Task to complete:
Pictures stay out of this copy; please retype only the lines from the start of the records through the line with "The image size is (747, 353).".

Data records:
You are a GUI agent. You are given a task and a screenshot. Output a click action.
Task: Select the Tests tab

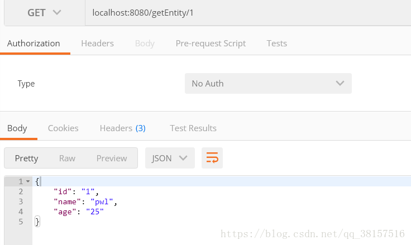(x=277, y=43)
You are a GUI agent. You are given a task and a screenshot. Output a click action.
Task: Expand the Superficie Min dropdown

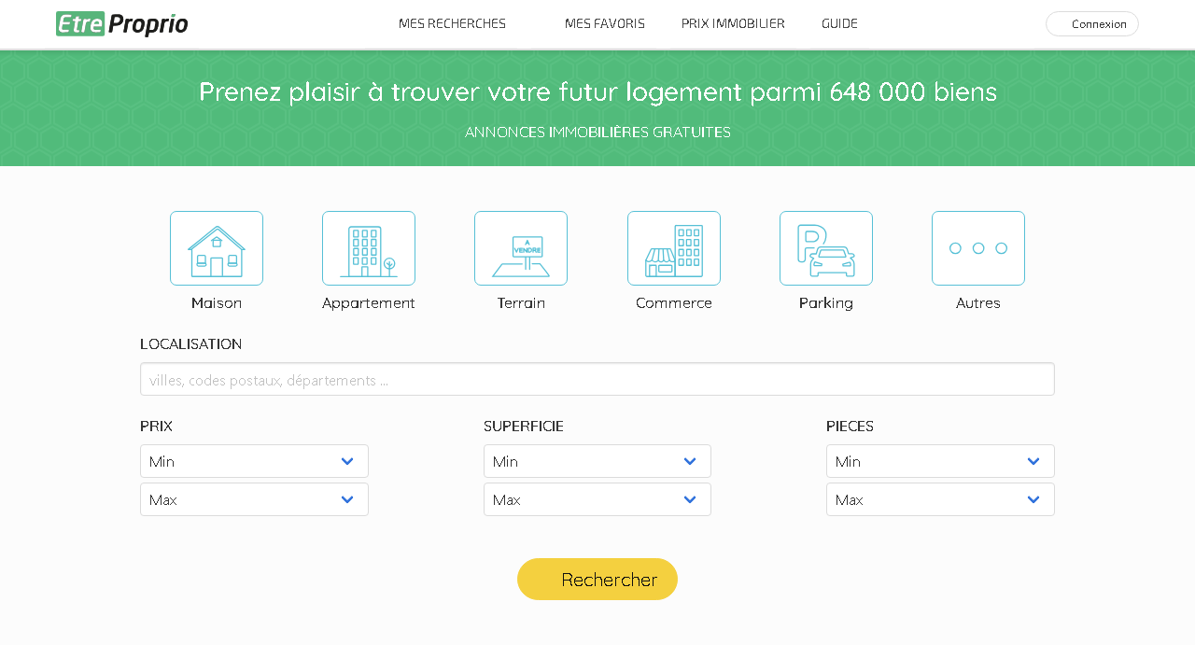point(598,461)
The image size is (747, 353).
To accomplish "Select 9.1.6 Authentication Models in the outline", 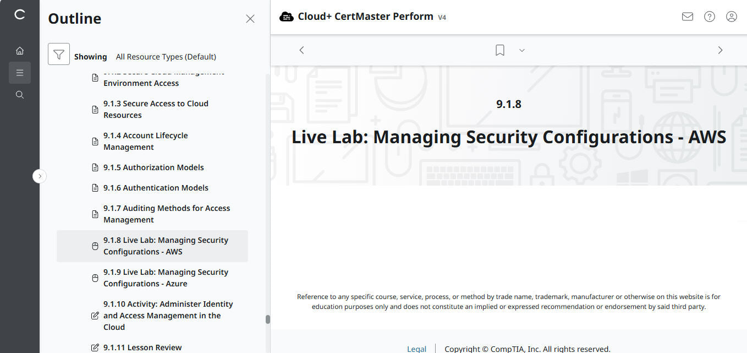I will pyautogui.click(x=156, y=187).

Result for this exercise:
You are a GUI agent. You are given a task and a screenshot. Output a click action.
Task: Select the Tests tab

(x=277, y=43)
You are a GUI agent. You are given a task and a screenshot. Output a click action.
Task: Expand the Superficie Min dropdown

point(598,461)
The image size is (747, 353).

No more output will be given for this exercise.